[Source data]
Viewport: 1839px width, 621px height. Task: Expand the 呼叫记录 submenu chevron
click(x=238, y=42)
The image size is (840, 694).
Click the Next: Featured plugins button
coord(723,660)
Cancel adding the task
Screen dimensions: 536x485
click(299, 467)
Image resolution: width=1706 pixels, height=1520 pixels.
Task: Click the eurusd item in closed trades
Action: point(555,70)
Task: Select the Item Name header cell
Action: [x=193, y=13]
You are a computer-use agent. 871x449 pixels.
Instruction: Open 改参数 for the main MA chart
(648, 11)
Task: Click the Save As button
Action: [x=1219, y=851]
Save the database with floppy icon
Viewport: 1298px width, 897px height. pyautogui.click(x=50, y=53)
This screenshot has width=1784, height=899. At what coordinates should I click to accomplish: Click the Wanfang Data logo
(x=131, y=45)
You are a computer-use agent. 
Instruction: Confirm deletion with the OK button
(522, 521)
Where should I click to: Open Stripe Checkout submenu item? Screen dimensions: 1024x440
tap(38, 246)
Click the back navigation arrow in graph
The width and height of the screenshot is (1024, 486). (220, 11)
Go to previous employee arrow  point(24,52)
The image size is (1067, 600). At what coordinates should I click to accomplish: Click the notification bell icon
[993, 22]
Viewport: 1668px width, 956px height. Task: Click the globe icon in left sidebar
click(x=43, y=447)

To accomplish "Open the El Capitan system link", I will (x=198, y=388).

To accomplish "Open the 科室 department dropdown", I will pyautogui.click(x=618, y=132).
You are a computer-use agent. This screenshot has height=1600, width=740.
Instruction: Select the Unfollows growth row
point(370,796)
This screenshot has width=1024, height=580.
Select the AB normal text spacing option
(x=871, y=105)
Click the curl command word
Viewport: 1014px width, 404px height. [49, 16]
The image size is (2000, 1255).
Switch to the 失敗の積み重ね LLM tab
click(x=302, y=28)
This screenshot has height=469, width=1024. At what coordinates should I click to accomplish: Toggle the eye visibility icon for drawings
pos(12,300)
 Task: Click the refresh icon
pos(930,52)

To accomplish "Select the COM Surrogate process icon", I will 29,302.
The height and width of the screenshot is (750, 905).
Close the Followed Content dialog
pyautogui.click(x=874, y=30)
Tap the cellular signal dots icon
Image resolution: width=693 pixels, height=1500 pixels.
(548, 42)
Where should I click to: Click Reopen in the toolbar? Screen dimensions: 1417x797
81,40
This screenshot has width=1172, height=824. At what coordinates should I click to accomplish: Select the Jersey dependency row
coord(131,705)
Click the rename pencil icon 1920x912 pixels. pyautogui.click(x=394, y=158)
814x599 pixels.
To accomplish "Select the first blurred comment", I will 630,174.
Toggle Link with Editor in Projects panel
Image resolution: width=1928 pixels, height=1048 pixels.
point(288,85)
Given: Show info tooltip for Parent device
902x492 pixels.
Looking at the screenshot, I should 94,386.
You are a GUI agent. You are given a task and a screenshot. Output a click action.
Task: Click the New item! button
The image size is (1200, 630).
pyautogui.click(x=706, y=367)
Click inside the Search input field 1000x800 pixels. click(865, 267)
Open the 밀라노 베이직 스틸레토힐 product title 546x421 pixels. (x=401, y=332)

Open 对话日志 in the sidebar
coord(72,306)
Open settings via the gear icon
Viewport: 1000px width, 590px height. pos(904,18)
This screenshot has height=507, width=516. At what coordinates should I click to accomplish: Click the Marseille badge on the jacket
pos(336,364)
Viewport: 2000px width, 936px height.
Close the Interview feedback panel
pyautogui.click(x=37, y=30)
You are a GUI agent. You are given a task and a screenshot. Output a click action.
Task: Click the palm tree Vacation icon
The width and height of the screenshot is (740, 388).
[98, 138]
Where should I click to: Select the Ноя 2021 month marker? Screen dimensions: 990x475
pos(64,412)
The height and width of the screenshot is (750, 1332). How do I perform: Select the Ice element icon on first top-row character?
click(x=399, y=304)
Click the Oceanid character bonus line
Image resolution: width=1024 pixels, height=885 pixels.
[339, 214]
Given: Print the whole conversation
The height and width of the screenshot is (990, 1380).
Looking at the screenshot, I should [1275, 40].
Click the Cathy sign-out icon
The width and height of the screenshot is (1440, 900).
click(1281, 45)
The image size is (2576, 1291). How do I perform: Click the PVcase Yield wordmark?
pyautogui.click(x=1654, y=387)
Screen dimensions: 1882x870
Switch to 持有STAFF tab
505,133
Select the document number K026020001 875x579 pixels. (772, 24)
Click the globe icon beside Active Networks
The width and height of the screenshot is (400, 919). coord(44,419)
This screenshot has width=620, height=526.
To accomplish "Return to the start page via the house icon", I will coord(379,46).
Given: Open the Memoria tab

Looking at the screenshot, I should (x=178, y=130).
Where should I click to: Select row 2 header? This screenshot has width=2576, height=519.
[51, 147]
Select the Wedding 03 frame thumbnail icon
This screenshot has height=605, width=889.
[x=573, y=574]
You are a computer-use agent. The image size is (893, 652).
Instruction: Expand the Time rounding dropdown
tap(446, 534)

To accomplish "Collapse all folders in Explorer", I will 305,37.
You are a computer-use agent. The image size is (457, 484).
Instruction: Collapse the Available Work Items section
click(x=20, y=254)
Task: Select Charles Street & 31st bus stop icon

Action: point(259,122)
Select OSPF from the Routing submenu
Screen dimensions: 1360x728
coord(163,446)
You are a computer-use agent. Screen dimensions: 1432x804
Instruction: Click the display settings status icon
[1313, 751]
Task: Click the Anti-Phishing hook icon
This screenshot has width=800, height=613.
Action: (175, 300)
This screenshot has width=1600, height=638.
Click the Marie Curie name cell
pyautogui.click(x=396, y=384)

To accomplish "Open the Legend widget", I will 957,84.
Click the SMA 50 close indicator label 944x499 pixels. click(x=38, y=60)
[/Source data]
- [Requirement] Write every record out again, unaltered.

- [Result]
Viewport: 1839px width, 621px height. Task: Expand the 呼叫记录 submenu chevron
click(x=238, y=42)
The image size is (840, 694).
Click the Next: Featured plugins button
coord(723,660)
Cancel adding the task
Screen dimensions: 536x485
click(299, 467)
Image resolution: width=1706 pixels, height=1520 pixels.
Task: Click the eurusd item in closed trades
Action: point(555,70)
Task: Select the Item Name header cell
Action: [x=193, y=13]
You are a computer-use agent. 871x449 pixels.
Instruction: Open 改参数 for the main MA chart
(648, 11)
Task: Click the Save As button
Action: [x=1219, y=851]
Save the database with floppy icon
Viewport: 1298px width, 897px height. pyautogui.click(x=50, y=53)
This screenshot has width=1784, height=899. At what coordinates should I click to accomplish: Click the Wanfang Data logo
(x=131, y=45)
You are a computer-use agent. 
Instruction: Confirm deletion with the OK button
(522, 521)
Where should I click to: Open Stripe Checkout submenu item? Screen dimensions: 1024x440
tap(38, 246)
Click the back navigation arrow in graph
The width and height of the screenshot is (1024, 486). (220, 11)
Go to previous employee arrow  point(24,52)
The image size is (1067, 600). At what coordinates should I click to accomplish: Click the notification bell icon
[993, 22]
Viewport: 1668px width, 956px height. Task: Click the globe icon in left sidebar
click(x=43, y=447)

To accomplish "Open the El Capitan system link", I will (x=198, y=388).

To accomplish "Open the 科室 department dropdown", I will pyautogui.click(x=618, y=132).
You are a computer-use agent. This screenshot has height=1600, width=740.
Instruction: Select the Unfollows growth row
point(370,796)
This screenshot has width=1024, height=580.
Select the AB normal text spacing option
(x=871, y=105)
Click the curl command word
Viewport: 1014px width, 404px height. [49, 16]
The image size is (2000, 1255).
Switch to the 失敗の積み重ね LLM tab
click(x=302, y=28)
This screenshot has height=469, width=1024. At what coordinates should I click to accomplish: Toggle the eye visibility icon for drawings
pos(12,300)
 Task: Click the refresh icon
pos(930,52)

To accomplish "Select the COM Surrogate process icon", I will 29,302.
The height and width of the screenshot is (750, 905).
Close the Followed Content dialog
pyautogui.click(x=874, y=30)
Tap the cellular signal dots icon
Image resolution: width=693 pixels, height=1500 pixels.
(548, 42)
Where should I click to: Click Reopen in the toolbar? Screen dimensions: 1417x797
81,40
This screenshot has width=1172, height=824. At what coordinates should I click to accomplish: Select the Jersey dependency row
coord(131,705)
Click the rename pencil icon 1920x912 pixels. pyautogui.click(x=394, y=158)
814x599 pixels.
To accomplish "Select the first blurred comment", I will 630,174.
Toggle Link with Editor in Projects panel
Image resolution: width=1928 pixels, height=1048 pixels.
point(288,85)
Given: Show info tooltip for Parent device
902x492 pixels.
Looking at the screenshot, I should 94,386.
You are a GUI agent. You are given a task and a screenshot. Output a click action.
Task: Click the New item! button
The image size is (1200, 630).
pyautogui.click(x=706, y=367)
Click inside the Search input field 1000x800 pixels. click(865, 267)
Open the 밀라노 베이직 스틸레토힐 product title 546x421 pixels. (x=401, y=332)

Open 对话日志 in the sidebar
coord(72,306)
Open settings via the gear icon
Viewport: 1000px width, 590px height. pos(904,18)
This screenshot has height=507, width=516. At what coordinates should I click to accomplish: Click the Marseille badge on the jacket
pos(336,364)
Viewport: 2000px width, 936px height.
Close the Interview feedback panel
pyautogui.click(x=37, y=30)
You are a GUI agent. You are given a task and a screenshot. Output a click action.
Task: Click the palm tree Vacation icon
The width and height of the screenshot is (740, 388).
[98, 138]
Where should I click to: Select the Ноя 2021 month marker? Screen dimensions: 990x475
pos(64,412)
The height and width of the screenshot is (750, 1332). How do I perform: Select the Ice element icon on first top-row character?
click(x=399, y=304)
Click the Oceanid character bonus line
Image resolution: width=1024 pixels, height=885 pixels.
[339, 214]
Given: Print the whole conversation
The height and width of the screenshot is (990, 1380).
Looking at the screenshot, I should [1275, 40].
Click the Cathy sign-out icon
The width and height of the screenshot is (1440, 900).
click(1281, 45)
The image size is (2576, 1291). How do I perform: Click the PVcase Yield wordmark?
pyautogui.click(x=1654, y=387)
Screen dimensions: 1882x870
Switch to 持有STAFF tab
505,133
Select the document number K026020001 875x579 pixels. (772, 24)
Click the globe icon beside Active Networks
The width and height of the screenshot is (400, 919). coord(44,419)
This screenshot has width=620, height=526.
To accomplish "Return to the start page via the house icon", I will coord(379,46).
Given: Open the Memoria tab

Looking at the screenshot, I should (x=178, y=130).
Where should I click to: Select row 2 header? This screenshot has width=2576, height=519.
[51, 147]
Select the Wedding 03 frame thumbnail icon
This screenshot has height=605, width=889.
[x=573, y=574]
You are a computer-use agent. The image size is (893, 652).
Instruction: Expand the Time rounding dropdown
tap(446, 534)

To accomplish "Collapse all folders in Explorer", I will 305,37.
You are a computer-use agent. The image size is (457, 484).
Instruction: Collapse the Available Work Items section
click(x=20, y=254)
Task: Select Charles Street & 31st bus stop icon

Action: point(259,122)
Select OSPF from the Routing submenu
Screen dimensions: 1360x728
coord(163,446)
You are a computer-use agent. Screen dimensions: 1432x804
Instruction: Click the display settings status icon
[1313, 751]
Task: Click the Anti-Phishing hook icon
This screenshot has width=800, height=613.
Action: (175, 300)
This screenshot has width=1600, height=638.
Click the Marie Curie name cell
pyautogui.click(x=396, y=384)

To accomplish "Open the Legend widget", I will 957,84.
Click the SMA 50 close indicator label 944x499 pixels. click(x=38, y=60)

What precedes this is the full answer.